Across the records below, how many lines contain the string "settings"? Give the number by itself.
Top of Material shown
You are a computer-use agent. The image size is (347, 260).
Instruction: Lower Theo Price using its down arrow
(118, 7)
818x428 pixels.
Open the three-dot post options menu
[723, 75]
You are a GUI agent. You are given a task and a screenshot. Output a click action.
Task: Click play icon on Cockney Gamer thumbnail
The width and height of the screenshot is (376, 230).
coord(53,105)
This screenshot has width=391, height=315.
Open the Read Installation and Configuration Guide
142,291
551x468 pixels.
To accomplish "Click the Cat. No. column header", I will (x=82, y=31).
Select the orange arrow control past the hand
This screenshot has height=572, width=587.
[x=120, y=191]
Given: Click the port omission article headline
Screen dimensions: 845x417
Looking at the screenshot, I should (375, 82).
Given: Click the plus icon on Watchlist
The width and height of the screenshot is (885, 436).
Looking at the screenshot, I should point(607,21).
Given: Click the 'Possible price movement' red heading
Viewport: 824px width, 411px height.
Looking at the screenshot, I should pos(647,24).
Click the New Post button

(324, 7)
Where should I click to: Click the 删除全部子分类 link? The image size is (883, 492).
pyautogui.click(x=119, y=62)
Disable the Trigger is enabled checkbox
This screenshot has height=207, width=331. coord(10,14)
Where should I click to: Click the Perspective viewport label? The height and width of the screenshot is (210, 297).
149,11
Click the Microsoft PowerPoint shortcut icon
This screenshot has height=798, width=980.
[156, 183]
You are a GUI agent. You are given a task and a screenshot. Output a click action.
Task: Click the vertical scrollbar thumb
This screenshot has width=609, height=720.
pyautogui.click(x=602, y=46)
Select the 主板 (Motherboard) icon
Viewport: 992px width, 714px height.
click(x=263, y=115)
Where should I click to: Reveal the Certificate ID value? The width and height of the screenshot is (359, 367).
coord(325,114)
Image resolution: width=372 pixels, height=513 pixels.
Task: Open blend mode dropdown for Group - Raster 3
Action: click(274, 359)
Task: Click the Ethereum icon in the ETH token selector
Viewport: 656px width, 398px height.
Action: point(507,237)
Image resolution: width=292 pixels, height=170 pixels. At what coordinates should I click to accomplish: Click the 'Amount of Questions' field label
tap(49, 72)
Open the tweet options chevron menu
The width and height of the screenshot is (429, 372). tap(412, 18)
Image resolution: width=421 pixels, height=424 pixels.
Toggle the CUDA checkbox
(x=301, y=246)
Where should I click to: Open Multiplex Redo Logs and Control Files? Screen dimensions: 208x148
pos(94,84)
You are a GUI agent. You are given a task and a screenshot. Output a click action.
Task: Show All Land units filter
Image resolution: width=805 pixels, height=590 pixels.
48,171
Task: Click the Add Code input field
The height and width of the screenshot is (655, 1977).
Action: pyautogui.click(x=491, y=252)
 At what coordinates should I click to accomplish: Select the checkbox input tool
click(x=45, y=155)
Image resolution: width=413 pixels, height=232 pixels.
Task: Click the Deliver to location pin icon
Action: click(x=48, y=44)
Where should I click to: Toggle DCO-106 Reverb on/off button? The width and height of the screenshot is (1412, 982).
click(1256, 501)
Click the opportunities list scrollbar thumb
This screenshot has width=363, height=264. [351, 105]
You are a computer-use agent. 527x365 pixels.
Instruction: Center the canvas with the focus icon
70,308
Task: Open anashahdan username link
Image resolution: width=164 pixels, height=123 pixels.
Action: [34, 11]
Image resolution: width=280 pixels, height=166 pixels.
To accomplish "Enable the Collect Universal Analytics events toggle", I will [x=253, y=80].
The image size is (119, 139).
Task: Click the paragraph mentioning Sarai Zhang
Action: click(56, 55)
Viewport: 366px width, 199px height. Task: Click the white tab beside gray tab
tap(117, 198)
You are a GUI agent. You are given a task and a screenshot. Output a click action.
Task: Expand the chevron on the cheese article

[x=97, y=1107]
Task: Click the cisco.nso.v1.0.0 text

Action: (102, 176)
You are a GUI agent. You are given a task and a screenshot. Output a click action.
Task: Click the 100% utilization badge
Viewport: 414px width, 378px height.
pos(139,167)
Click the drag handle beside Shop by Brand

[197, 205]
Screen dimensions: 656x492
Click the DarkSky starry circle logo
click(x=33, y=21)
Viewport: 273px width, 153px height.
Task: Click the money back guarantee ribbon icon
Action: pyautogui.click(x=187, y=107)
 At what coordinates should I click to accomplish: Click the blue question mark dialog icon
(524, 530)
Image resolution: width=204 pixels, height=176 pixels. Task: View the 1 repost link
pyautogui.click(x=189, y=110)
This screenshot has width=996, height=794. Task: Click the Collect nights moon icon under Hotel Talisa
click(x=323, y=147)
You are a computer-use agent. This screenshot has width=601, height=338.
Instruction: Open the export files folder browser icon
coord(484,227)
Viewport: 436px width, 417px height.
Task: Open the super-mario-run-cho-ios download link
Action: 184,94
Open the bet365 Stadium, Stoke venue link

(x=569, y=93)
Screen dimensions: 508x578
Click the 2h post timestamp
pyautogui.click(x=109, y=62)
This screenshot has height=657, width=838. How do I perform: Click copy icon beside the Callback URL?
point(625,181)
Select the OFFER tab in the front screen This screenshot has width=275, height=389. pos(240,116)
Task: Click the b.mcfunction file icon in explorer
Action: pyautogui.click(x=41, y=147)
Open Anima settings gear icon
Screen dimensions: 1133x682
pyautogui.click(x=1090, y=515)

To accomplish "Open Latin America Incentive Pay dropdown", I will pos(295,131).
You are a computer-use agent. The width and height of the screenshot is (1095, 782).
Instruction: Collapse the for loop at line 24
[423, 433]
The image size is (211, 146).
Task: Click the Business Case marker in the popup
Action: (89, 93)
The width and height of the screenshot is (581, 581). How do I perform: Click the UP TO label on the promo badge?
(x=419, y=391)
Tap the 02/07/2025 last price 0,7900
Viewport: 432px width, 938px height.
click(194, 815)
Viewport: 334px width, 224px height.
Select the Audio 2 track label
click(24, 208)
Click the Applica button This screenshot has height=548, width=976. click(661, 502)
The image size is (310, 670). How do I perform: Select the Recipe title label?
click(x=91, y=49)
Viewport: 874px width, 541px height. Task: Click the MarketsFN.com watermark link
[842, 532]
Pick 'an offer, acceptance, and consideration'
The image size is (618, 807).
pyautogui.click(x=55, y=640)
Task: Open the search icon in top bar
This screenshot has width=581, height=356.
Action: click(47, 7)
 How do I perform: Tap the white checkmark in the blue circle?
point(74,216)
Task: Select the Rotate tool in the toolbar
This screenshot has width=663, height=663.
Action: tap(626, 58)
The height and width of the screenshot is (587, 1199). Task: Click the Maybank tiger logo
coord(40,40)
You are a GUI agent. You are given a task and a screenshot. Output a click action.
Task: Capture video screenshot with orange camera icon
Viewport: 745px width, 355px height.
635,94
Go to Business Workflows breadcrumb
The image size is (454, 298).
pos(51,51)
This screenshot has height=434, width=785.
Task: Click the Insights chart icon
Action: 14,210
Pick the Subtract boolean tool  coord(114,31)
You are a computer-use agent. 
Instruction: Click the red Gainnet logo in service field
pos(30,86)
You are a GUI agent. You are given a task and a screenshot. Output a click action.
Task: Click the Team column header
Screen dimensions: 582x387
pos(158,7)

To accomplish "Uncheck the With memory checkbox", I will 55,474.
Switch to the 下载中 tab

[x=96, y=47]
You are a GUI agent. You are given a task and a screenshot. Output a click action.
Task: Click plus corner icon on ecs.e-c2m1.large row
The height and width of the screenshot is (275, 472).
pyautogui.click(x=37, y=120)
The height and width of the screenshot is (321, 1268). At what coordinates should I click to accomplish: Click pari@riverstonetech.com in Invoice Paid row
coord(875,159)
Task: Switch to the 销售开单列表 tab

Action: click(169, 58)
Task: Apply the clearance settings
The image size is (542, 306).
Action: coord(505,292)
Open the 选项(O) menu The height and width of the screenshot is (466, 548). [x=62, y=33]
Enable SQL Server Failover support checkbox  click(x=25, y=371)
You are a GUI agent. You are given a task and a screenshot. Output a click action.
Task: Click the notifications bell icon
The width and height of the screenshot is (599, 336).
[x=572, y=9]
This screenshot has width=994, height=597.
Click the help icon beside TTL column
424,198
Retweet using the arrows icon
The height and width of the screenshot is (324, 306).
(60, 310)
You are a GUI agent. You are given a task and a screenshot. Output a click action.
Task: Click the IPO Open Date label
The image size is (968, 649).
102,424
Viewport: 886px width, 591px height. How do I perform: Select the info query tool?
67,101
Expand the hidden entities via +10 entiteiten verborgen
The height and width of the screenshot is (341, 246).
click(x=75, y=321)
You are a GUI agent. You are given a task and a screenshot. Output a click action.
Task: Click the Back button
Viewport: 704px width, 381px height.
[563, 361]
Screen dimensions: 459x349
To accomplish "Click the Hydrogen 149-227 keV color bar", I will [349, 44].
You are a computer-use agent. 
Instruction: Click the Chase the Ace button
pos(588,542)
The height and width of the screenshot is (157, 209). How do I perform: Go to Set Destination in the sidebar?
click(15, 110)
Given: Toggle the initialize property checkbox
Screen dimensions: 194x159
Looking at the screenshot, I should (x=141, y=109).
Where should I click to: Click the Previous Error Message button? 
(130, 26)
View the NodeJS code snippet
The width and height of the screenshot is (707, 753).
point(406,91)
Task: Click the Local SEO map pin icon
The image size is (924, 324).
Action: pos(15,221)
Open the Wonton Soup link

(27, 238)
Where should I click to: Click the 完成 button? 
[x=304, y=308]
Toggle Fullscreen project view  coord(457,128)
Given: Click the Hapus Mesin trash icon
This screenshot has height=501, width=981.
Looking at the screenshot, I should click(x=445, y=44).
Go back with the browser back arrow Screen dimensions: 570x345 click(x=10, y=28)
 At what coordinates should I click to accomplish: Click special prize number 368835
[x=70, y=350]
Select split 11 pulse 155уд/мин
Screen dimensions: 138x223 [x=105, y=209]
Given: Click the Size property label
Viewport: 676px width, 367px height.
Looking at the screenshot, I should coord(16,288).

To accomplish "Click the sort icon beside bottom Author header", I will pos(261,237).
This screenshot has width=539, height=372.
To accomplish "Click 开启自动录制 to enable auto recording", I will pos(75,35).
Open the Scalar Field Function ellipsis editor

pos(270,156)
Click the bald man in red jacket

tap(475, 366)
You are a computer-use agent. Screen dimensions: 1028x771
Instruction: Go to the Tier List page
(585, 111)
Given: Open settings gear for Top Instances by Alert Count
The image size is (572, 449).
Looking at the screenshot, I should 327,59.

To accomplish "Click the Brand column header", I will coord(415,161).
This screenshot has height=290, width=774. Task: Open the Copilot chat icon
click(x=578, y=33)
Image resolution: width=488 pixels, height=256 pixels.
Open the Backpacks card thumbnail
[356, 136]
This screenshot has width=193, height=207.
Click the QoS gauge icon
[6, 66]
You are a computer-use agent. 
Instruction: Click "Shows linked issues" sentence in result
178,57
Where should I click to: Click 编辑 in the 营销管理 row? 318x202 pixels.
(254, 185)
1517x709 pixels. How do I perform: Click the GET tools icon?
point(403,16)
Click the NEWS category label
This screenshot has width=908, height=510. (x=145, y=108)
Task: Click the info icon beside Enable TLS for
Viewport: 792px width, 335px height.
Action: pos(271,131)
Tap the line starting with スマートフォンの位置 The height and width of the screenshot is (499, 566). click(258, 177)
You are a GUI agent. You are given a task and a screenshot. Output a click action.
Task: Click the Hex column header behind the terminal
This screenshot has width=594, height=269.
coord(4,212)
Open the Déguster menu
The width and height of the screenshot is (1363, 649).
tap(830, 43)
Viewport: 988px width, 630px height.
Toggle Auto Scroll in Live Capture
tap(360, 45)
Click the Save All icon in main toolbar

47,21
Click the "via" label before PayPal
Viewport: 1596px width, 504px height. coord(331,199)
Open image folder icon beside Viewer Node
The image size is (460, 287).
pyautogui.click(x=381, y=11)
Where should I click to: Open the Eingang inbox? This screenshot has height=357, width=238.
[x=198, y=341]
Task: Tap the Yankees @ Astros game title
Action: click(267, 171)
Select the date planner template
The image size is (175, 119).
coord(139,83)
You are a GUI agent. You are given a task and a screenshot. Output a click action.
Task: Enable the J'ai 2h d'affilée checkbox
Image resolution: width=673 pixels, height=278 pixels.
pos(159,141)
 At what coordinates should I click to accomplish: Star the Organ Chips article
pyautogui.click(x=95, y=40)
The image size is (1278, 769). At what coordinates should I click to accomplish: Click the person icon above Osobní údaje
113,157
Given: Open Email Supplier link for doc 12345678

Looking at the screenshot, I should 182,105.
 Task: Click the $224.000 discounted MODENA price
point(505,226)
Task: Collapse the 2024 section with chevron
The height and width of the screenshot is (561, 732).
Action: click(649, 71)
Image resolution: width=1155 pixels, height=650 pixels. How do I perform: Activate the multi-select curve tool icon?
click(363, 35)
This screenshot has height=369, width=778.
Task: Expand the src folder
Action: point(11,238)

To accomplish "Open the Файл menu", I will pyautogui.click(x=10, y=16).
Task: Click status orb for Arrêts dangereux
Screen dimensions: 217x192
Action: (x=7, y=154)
Bottom of Material shown
▸ Exercise response
3